2. FACTORS TO BE TAKEN INTO ACCOUNT IN PREPARING A USER STUDY
The first step in carrying out a user study should be to define the terminology relating to information needs. Definitions should be borne in mind at all stages of the study.
The need for information is a concept that is dependent on changing social values. It is a psychological state associated with uncertainty and the desire to fill a gap in knowledge. Although the concept of information need has been much debated in the information sciences, it is now agreed that the concept is restricted to distinguishing between a state of mind and its subsequent representation in the form of a question.
Potential total demand may be defined, in a formal sense, as the totality of potential individual or group demands relating to library materials, services and staff. This potential demand may or may not be expressed.
The total potential demand facing a library at a given moment depends on a number of factors such as the type of work carried out by the user, the level of user expectation and the level of services provided by the library, all of which factors influence or determine potential individual demand.
Potential demand at whatever level expresses to some degree the limitations in the provision of services and resources, and is probably viewed differently by the user and the librarian. This explains unfulfilled or misunderstood expectations and dissatisfaction on both sides. For this reason, it is necessary to establish priorities that can be used to identify all the forms of demand.
Potential total demand is converted in the course of time into expressed and unexpressed demand. Expressed demand may be defined as an action by the user to obtain data, information or documents from or through libraries and may be understood not only in terms of what the user requests but also in terms of those forms of demand that he satisfies directly.
It should be noted that not every expressed demand is satisfied, and the difference between a satisfied and an unsatisfied demand is a key indicator of the effectiveness of the system.
Expressed and satisfied demand leads to use; in other words, use is a function of the satisfaction of demand. There are differences between what the librarian and the user regard as use.
The relationship between these terms is illustrated in the following diagram:
The first step in any user study is to determine clearly and precisely what it is intended to achieve.
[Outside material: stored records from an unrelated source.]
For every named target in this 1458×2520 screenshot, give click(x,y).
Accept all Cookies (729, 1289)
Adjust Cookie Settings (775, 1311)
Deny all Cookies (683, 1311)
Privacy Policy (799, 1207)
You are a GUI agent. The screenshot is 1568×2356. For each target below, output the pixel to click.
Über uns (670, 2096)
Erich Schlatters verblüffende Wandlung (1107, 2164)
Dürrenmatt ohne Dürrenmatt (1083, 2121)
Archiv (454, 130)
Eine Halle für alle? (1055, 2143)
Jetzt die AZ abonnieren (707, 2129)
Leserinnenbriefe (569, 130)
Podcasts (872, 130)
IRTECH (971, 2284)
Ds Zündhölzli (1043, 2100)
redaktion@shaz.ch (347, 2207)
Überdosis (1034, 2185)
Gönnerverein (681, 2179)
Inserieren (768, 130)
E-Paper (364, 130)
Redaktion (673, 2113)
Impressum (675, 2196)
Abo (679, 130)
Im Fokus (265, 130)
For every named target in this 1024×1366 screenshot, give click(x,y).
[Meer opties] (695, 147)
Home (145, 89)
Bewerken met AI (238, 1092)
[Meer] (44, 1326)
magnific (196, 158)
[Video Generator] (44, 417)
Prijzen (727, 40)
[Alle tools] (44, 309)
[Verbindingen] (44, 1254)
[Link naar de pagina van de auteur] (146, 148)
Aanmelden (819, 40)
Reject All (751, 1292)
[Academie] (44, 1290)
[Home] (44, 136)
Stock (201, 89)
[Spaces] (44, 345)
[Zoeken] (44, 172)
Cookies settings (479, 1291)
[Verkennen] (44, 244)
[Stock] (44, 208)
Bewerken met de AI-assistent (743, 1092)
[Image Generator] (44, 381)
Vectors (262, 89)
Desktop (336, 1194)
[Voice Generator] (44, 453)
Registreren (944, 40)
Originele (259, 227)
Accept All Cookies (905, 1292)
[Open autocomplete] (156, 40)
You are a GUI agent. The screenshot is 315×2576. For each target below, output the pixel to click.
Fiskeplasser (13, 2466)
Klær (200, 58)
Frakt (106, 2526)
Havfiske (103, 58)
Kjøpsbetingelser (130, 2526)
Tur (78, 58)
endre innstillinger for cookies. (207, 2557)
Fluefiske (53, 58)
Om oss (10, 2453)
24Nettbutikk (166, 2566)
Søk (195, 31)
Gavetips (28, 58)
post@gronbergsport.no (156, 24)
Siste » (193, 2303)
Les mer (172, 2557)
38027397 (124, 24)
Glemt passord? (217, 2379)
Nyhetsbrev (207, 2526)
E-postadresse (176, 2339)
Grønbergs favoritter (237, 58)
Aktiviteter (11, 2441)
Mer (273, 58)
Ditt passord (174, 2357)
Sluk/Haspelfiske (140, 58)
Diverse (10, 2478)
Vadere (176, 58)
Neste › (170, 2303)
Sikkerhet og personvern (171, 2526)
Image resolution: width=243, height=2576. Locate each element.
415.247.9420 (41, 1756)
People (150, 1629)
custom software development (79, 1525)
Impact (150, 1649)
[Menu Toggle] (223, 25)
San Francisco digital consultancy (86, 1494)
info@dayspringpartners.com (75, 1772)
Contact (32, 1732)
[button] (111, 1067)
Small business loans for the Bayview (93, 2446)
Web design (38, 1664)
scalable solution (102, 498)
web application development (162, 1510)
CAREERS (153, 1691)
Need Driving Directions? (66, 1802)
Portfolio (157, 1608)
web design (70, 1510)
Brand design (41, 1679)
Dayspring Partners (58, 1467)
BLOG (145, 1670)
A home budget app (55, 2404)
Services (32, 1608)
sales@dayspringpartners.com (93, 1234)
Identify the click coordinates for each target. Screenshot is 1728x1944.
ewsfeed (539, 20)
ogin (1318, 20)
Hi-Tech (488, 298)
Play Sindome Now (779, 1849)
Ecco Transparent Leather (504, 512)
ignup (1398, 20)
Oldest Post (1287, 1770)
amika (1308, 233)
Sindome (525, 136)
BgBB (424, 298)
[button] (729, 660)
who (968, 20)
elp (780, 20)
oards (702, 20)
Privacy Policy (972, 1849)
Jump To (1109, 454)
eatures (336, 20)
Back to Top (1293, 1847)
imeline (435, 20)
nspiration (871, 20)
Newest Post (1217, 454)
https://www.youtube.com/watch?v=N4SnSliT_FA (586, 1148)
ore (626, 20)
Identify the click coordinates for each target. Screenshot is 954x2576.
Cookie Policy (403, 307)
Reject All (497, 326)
The logical development and scope of the study will depend on the precision with which the objectives have been initially defined.
The objectives must necessarily be defined in relation to the specific characteristics of the library and the users to be covered by the study; one should therefore bear in mind the objectives of a university library.
The objectives should be formulated in such a way that the results of the study can be quantified so as to be analysed and evaluated in relation to those objectives, thereby yielding information enabling the strong or weak points in the system to be identified.
In general terms, a user study in university libraries attempts to determine the use made of university libraries as an aid in the education and research processes, the main difficulties affecting the information-retrieval process, whether effective interaction exists between the library and its users, and the form in which information is transmitted to them.
Specifically, the objectives of a user study should be:
- to determine types of users;
- to identify their information needs;
- to establish priorities in relation to these needs;
- to establish the level of satisfaction of needs;
- to determine user behaviour in relation to information,
- to evaluate the services provided for the restructuring of information and/or the establishment of new services if necessary.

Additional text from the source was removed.